Jointly agreeing the direction: Consensus will be reached on the scope and the tasks involved in enabling research to be completed by all stakeholders. Determining how the research will fit into the organisations current capacity can be a staged, iterative process. Through the collaborative partnership, all parties involved can identify portions of work that each can undertake. There will be recognition that research can often involve a learning curve for community organisations partners. The collaborative partners will agree the need for flexibility and accountability during the process, which could range from a one-off consultation to a multi-year contract.
An equal partnership: The community organisation together with the researchers and other parties are all recognised to possess helpful knowledge that can inform the evaluation process.
Innovation: Collaborative research provides fertile ground for innovation—information gained through this process, can be used to enact social change. This innovation may be in regards to the way data is captured, new data collection methods used, and original tools developed to approach service delivery.
Practice will add value to research and research will add value to practice: Collaborative partnerships will acknowledge the two-way, value-added relationship, between practice and research. Research can draw on day-to-day practices, conversations, success stories, and data previously collected within community organisations. The collaborative partnership will enable everyday learnings to be captured and useable in order to advocate for change.
Develop an atmosphere of mutual respect: This needs to be based on an appreciation of the skills and capacities of one another. This must take time develop and each party will need to contribute to a sense of safety that allows the other to do their work.
Develop open communication: Collaborative research relies on open communication between the researcher and the organisation. This means that there should be frequent opportunities for discussion including the space to debate, disagree and resolve differences.
Recognise differences in the approach of the researcher and the organisation: Researchers may be concerned with the rigor of the research method while the organisation may have more pragmatic considerations. This can be a healthy tension in the relationship and lead to fruitful discussion.
Recognise the needs of all people: People of diverse ages, genders, generations, and geographic locations. This includes Māori, Pacific, ethnic communities and all other communities to have evaluation research provided in a way that is consistent with their, social, economic, political, cultural, linguistic and spiritual values.
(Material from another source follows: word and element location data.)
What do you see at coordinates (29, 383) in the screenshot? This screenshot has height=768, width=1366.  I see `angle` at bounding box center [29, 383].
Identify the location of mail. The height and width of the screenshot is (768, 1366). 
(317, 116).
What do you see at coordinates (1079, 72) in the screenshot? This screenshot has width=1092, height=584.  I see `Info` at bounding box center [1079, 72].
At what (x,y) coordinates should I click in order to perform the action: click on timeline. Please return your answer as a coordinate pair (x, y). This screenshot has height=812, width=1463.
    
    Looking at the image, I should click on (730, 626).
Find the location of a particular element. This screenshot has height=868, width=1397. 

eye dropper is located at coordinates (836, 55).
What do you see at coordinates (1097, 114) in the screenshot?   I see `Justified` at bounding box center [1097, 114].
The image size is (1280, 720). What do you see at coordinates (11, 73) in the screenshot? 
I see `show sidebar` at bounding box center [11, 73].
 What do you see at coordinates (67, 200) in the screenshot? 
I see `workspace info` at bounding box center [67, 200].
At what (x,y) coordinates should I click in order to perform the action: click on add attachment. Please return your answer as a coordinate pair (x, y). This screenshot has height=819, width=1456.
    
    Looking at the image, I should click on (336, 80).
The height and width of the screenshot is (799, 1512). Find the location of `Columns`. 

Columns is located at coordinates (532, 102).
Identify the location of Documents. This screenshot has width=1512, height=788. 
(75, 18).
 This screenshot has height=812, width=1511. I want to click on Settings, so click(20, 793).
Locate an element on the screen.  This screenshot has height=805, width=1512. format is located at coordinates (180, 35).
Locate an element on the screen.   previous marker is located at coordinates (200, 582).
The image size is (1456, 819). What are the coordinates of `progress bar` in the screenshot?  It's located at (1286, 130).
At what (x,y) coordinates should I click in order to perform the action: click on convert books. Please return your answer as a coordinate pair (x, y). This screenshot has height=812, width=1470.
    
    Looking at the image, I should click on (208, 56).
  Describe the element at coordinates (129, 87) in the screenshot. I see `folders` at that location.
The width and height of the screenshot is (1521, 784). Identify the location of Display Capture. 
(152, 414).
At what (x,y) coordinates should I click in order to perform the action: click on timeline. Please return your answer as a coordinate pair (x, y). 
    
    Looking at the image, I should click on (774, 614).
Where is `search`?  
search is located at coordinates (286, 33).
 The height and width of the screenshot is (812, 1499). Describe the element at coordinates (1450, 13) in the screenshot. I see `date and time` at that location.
Respect nationally recognised ethical codes and evaluation standards: All projects carried out in partnership with the centre will be in alignment with ethical codes as outlined in the New Zealand Ethics Committee Code of Professional Standards and Ethics in Science, Technology and the Humanities. Similarly, the CCRE recognises the country’s professional body for evaluation–Aotearoa New Zealand Evaluation Association (ANZEA), which provides a wealth of knowledge regarding evaluation standards, competencies and resources.
Evaluation research is a process not an outcome: The research is a learning process for both the researcher and the organisation. The final evaluation report may be less important than knowledge developed along the way.